I opened my Facebook app the other day. “Half a billion living things die in Australian fires,” reads the first headline on my timeline. I spent the next hour staring at my ceiling on the verge of tears.

Is this the end of the world? I thought to myself.

The recent bushfires in Australia aren’t the first cataclysm to befall the environment in recent history. Fires have been raging in the Amazon, in Russia and across the United States all through last year. The oceans are in a constant state of catastrophe, and mass extinction has wiped out 60% of all vertebrates.

This isn’t even considering the costs to human life – 40 were killed in extreme flooding in Jakarta this week, while another 28 were lost in the Philippines as Typhoon Ursula struck on Christmas day. Almost a quarter of a billion people live in a state of poverty, much of which can be traced to the current, global collapse of the environment. The natural world is in utter collapse no matter where we go, and everywhere there is someone paying for it with their lives.

Most times I go diving I’m greeted with shattered, empty reef. No fish. No living things. Scarcely anything for small fishermen to catch. I’ve seen corals bleach before my eyes. I usually have a hard time sleeping the night after a dive.

For all the reefs I’ve dived in, more often than not they’re hazy wastelands.

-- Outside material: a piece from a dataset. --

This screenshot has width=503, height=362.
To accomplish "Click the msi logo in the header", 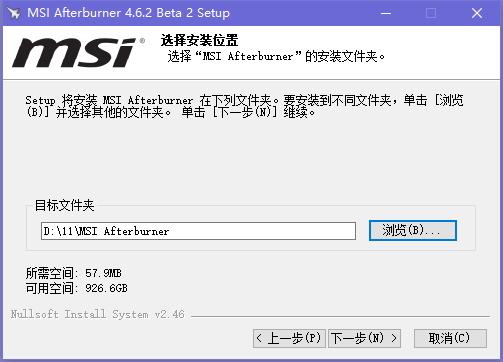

The word eco-anxiety rose to prominence over the past year. More and more, young people have begun to worry about the state of the environment and their prospective futures in the face of climate crisis. Will there be anything left to eat and drink? What world will I be leaving for my kids? I’m so small –is there even anything I can do?

I met with an old professor of mine in a coffee shop recently. I expressed to her my own feelings of eco-anxiety. I can’t, for example, bear the thought of my own children growing up in a world without reefs or forests.

I remember the dark turns that conversation took. We concluded that the future looked pretty hopeless, and that no amount of prayer was going to make things better. We’ve been praying for a better tomorrow for decades, yet today’s carbon emissions are somehow higher than last years. We’ve said a million wishes, yet forests burn ever greater, reservoirs run ever drier and the seas seem even emptier. Things never got any better.

I found myself feeling infinitely smaller. For a week I didn’t feel like doing anything. Everything was going to hell, I thought. Like the great fires raging across New South Wales, there was nothing I could do to stop it.

In this time I reached out to a friend about how I’d been feeling. We talked for a while. He linked me to an article and a thread on Reddit. This friend of mine is on his way to being a doctor. He’s trained in dealing with hopeless situations.

As we talked he made me realize something – that things were bad, but I was still alive to do something about it.

We may seem small, but there are still much that we can do as individuals. They may be the most incremental steps forward – refusing plastic straws, turning the lights off when you don’t need them, popping open a window instead of using the air con. They may be grand things, like lobbying for new policies or supporting good science. Many good things may have already been lost, but for the sake of what is still here we might as well do something, no matter how small that something may seem to us.

I remember sitting at my desk that night and typing away into the early morning as I drafted my own plans to fight for the planet. I was going to live small. I was going to support organic agriculture, and I wasn’t going to patronize big business. As a writer, I was going to shine a light on all the good science and conservation work being done out there in the hopes that others might pick up on it. I was going to make some kind of difference, even if I were doing it all at the very end of the world.

The hopelessness never left. I learned I might as well embrace that fact. There may no longer be hope for the reefs, or for the forests, or for many living things, but I might as well try to do some good while they’re still around.